Samy Chaar, chief economist at Lombard Odier, comments on Japan’s position, ahead of next week’s policy meeting.
One of the most astonishing takeaways from the International Monetary Fund’s August report on Japan was the projection that the Japanese government – the ultimate symbol of public indebtedness – should actually receive more interest income (1.6% of GDP) in 2017 than be charged interest expense (1.3% of GDP).
Despite the BoJ’s best efforts to reduce the appeal of Japanese government bonds (JGBs), investors continue to snap up or hold onto such negative-yielding paper instead of putting their precious capital to work elsewhere. This only serves to push the yield curve lower and increasingly goad the entire market into the position of subsidizing the Japanese government.

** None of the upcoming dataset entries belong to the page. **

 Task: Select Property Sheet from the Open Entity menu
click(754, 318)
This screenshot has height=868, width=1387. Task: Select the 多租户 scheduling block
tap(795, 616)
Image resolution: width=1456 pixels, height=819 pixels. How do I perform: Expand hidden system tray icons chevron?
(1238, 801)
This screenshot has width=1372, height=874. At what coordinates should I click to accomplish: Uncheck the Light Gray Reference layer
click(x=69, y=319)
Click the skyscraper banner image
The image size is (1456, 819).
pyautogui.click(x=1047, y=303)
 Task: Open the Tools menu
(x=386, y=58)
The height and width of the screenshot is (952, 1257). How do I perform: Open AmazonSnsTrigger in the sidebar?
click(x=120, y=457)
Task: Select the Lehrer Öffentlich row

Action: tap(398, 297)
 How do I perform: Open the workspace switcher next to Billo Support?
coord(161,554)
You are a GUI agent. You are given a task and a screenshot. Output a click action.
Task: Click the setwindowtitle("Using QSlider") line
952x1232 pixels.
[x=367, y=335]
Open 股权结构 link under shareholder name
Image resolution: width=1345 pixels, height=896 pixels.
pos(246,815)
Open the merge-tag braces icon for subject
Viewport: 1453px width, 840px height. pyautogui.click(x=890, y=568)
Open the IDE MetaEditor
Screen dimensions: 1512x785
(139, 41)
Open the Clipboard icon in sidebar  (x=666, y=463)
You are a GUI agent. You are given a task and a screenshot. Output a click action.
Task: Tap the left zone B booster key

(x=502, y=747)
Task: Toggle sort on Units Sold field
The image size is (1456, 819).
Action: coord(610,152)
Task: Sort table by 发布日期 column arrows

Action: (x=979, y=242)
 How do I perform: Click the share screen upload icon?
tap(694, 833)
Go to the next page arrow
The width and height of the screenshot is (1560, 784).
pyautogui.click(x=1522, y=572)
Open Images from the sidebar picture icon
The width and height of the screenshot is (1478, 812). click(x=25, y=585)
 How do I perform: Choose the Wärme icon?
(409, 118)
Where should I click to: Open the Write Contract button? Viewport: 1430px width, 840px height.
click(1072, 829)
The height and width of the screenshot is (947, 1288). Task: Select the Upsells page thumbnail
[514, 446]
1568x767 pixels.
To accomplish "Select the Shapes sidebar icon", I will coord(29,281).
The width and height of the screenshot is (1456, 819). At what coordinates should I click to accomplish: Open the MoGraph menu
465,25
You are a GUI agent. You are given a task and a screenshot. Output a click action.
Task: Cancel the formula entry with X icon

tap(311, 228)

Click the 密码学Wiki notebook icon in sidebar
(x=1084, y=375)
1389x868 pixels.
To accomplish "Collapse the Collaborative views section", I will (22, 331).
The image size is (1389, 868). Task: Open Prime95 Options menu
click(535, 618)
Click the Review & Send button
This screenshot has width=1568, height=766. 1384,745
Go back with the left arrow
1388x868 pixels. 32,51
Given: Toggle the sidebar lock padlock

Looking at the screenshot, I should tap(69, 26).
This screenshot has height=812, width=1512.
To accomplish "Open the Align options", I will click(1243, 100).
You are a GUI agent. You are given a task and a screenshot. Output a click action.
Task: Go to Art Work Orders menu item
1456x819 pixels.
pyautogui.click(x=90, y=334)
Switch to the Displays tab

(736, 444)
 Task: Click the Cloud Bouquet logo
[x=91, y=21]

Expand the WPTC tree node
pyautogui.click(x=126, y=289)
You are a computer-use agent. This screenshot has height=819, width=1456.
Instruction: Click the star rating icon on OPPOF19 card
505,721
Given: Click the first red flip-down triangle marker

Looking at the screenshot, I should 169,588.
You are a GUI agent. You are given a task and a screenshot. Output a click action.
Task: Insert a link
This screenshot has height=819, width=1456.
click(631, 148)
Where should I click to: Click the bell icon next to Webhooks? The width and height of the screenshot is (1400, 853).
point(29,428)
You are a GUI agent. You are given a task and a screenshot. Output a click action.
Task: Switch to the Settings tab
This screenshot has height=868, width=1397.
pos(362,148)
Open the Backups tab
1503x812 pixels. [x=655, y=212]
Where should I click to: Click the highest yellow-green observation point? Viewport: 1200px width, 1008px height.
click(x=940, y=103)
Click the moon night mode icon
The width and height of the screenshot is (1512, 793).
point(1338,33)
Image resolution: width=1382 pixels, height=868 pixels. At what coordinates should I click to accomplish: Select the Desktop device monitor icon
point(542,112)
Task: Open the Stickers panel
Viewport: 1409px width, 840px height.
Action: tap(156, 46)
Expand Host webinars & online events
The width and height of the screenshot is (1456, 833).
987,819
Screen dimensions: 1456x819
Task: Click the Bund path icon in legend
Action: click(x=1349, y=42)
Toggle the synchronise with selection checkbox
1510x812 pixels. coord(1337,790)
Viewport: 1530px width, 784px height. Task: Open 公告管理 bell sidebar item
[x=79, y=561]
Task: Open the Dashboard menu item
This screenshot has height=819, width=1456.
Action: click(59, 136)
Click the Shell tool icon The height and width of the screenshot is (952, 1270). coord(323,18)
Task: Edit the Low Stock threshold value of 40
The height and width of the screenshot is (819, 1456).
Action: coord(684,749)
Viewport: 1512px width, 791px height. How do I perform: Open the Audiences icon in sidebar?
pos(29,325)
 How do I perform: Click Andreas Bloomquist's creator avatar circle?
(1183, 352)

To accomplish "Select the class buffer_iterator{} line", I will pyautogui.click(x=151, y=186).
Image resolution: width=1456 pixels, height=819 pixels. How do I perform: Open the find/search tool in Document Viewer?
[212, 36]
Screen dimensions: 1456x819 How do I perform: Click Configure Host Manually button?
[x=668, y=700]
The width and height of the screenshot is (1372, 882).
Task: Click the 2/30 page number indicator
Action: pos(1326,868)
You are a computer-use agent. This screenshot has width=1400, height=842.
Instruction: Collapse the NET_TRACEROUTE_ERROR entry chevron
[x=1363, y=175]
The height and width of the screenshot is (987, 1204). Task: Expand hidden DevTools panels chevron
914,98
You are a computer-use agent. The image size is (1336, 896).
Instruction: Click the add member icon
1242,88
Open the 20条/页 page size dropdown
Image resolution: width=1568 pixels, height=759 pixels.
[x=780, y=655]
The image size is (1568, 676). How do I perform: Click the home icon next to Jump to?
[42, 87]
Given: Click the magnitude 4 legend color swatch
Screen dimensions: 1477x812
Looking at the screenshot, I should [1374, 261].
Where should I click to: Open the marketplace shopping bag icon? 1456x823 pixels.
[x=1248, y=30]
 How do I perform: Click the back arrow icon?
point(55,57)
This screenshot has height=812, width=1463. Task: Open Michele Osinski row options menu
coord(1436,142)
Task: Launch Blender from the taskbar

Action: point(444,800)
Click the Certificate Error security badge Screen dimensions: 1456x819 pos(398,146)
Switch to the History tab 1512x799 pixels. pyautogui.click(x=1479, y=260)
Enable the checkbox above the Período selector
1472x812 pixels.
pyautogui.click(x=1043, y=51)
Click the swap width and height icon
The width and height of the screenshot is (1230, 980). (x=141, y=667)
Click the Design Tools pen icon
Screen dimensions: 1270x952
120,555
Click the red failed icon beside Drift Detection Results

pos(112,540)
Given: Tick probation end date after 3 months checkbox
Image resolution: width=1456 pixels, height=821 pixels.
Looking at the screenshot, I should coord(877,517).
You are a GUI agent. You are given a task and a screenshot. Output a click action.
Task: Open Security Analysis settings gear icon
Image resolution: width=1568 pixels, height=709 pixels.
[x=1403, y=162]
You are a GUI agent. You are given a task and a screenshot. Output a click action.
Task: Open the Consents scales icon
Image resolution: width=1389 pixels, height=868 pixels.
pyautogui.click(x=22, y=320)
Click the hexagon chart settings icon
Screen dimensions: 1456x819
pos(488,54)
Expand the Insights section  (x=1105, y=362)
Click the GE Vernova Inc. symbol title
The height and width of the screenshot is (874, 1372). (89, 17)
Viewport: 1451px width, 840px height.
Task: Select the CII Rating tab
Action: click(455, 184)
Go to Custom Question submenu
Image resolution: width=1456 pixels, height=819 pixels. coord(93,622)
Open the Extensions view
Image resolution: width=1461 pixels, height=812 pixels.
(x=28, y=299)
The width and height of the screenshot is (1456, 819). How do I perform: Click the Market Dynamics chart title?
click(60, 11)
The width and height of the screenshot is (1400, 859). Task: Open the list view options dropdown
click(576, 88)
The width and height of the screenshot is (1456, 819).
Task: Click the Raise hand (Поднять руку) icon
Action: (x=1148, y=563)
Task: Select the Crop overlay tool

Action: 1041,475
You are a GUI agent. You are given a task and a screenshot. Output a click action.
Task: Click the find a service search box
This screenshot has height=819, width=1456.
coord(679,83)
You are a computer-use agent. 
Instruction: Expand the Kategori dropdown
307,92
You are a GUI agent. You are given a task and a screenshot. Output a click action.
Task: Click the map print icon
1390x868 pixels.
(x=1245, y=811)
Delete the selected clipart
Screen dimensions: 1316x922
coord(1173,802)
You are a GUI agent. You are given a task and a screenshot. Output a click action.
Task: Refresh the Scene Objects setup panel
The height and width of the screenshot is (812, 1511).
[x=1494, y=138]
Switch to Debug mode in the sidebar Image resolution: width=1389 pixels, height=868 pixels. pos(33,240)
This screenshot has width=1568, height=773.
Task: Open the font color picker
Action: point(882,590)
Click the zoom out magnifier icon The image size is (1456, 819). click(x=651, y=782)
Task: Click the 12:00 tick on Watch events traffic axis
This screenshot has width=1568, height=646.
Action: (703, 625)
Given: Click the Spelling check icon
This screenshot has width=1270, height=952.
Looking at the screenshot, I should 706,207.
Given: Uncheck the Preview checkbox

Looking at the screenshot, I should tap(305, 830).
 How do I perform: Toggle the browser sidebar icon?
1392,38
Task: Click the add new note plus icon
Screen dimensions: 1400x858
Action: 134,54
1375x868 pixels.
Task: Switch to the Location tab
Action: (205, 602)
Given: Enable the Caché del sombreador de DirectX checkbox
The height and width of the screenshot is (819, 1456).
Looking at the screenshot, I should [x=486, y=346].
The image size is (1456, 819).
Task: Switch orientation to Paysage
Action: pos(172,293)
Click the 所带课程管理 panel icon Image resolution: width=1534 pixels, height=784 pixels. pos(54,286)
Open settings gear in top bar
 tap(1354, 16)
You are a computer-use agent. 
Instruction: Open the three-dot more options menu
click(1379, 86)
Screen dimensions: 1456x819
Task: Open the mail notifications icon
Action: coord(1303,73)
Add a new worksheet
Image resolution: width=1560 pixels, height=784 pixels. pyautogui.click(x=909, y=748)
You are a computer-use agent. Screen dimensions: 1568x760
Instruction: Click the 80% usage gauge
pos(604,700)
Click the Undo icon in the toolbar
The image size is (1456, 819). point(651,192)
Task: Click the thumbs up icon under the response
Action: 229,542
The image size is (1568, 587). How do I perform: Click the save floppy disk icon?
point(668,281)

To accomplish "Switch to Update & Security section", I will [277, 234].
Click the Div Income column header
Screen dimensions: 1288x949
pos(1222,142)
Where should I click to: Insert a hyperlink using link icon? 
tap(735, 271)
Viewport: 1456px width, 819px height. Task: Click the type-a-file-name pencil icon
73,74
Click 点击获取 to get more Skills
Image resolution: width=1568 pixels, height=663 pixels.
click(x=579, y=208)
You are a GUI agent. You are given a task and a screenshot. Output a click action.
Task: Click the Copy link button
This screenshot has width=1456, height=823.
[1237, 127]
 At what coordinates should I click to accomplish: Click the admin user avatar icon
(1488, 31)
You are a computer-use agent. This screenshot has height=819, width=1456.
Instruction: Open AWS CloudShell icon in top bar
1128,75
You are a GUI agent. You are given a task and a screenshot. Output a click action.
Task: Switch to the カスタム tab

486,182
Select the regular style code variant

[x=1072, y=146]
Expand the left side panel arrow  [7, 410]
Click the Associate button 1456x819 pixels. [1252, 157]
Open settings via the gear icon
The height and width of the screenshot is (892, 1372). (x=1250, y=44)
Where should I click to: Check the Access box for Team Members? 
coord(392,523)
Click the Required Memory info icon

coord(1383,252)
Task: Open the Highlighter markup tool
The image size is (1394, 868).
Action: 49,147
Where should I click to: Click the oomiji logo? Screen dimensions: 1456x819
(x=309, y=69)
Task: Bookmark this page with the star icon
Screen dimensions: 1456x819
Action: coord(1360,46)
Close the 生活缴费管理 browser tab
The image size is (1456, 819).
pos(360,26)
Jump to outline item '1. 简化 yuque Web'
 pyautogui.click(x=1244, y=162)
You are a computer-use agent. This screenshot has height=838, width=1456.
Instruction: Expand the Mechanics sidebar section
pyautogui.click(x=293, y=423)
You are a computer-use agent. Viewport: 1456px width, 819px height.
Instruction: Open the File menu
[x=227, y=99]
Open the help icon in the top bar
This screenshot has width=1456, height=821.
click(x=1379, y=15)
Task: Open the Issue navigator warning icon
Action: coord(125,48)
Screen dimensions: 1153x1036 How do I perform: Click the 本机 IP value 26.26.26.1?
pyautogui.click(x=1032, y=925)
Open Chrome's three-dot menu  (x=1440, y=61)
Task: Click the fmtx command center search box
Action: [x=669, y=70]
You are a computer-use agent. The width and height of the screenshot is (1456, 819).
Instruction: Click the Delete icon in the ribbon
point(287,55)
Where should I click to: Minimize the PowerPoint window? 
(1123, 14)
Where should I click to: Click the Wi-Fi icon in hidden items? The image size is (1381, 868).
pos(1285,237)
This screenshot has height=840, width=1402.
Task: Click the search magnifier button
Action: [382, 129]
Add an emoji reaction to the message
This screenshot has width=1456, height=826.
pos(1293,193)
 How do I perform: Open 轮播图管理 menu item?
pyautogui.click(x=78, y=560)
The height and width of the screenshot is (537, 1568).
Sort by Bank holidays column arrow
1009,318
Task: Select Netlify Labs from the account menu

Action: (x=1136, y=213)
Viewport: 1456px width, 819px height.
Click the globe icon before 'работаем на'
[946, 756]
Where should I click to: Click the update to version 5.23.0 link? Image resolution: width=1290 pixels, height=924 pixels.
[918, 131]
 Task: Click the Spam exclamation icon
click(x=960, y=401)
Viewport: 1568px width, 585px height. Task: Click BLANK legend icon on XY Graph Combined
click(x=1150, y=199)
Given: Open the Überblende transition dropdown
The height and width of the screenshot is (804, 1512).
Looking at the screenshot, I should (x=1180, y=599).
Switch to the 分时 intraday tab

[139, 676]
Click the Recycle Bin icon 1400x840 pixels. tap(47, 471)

Worried that this odd dynamic could exacerbate the perceived limits of its monetary policy and impair the domestic banking sector’s ability to extend credit, the BoJ unexpectedly announced, at its September policy meeting, the first yield target since the US ended a similar repressive practice in 1951.
By promising to anchor the 10-year JGB yield around 0% and retaining the option to cut the policy rate further into negative territory, the BoJ pushed against the idea that additional monetary easing could end up merely boosting the financial position of the entire public sector, encompassing the BoJ itself.
Steepening the yield curve through a “reverse operation twist” (reducing long-term bonds in favour of their short-term alternatives) could, it argued, provide a better incentive structure for the banking sector to make the most of BoJ easing while also neatly resolving the increasing shortage of JGBs.
But is that really so? Thus far, the market’s verdict seems to be that the Japanese policy framework has become even more convoluted, not least because it also promised to deliver an “overshooting” of the BoJ’s inflation target that has never been achieved since the launch of Abenomics. In the absence of underlying inflation that would put some upward pressure on JGB yields, the BoJ’s efforts are akin to leaning against a door that opens outwards.
In other terms, the BoJ could be selling long-term bonds precisely at a time when bad external shocks warrant opposite action in order to ensure balance sheet stability.
The adoption of yield curve targeting cements the BoJ’s position at the forefront of the global fight against deflation. It is far from certain, however, that this target and the other various financial policy innovations since 2013 will matter much in the end.
Only structural reforms, opening up the Japanese fortress to foreign labour and capital, could permanently improve the country’s growth trajectory. Unfortunately, current supply-side constraints could instead be intensified by the end of the Trans-Pacific Partnership talks and a potential Trump presidency.